*EJERCICIOS*:
**1.** Traduce al inglés esta oración del fragmento: "Una delicia, que evitaba toda una sucesión de enojosos problemas."
**2.** Enumera los distintos gerundios que aparecen en el fragmento, sin repetir ninguno.

*FRAGMENTO*:
+ + + +
Recordando viajes anteriores, en los que forzaba a mi copiloto a mantener abierto un mapa para que, llegado el caso, me dijera por cuál salida de la rotonda en la que me había introducido debía optar para ir bien a mi destino o, más aún, recordando mi mareo y casi estallido craneal al iniciar la quinta vuelta en redondo a la maldita rotonda, leyendo uno tras otro los nombres que aparecían en los indicadores de cada una, sin recibir más respuesta que un cada vez más acalorado “¡No lo sé, no lo sé!”, oír a la serena, más que precisa, Elisabeth cumpliendo su cometido, fue todo un bálsamo.
Cuando nos acercábamos a un punto que requería una decisión, anunciaba la que se debía acometer con la suficiente antelación, mientras que, una vez ya entrados en harina, con una frase más corta, pero sin dejar de lado su amabilidad (el “please” estaba siempre asegurado), te recordaba la operación a realizar en el momento adecuado. Una delicia, que evitaba toda una sucesión de enojosos problemas.
+ + + +
*DATOS PROPORCIONADOS*:

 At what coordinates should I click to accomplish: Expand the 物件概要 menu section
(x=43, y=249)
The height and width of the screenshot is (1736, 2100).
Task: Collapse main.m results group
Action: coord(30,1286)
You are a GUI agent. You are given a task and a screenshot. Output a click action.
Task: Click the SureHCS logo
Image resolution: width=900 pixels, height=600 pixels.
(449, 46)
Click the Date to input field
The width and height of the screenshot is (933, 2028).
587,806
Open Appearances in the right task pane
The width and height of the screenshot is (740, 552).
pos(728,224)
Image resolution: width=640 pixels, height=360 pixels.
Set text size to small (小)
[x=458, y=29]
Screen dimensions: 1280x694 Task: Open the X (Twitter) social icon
+ + + +
*SOLUCIONES*:
**1.** A delight, which avoided a whole series of annoying problems.

**2.** recordando, leyendo, cumpliendo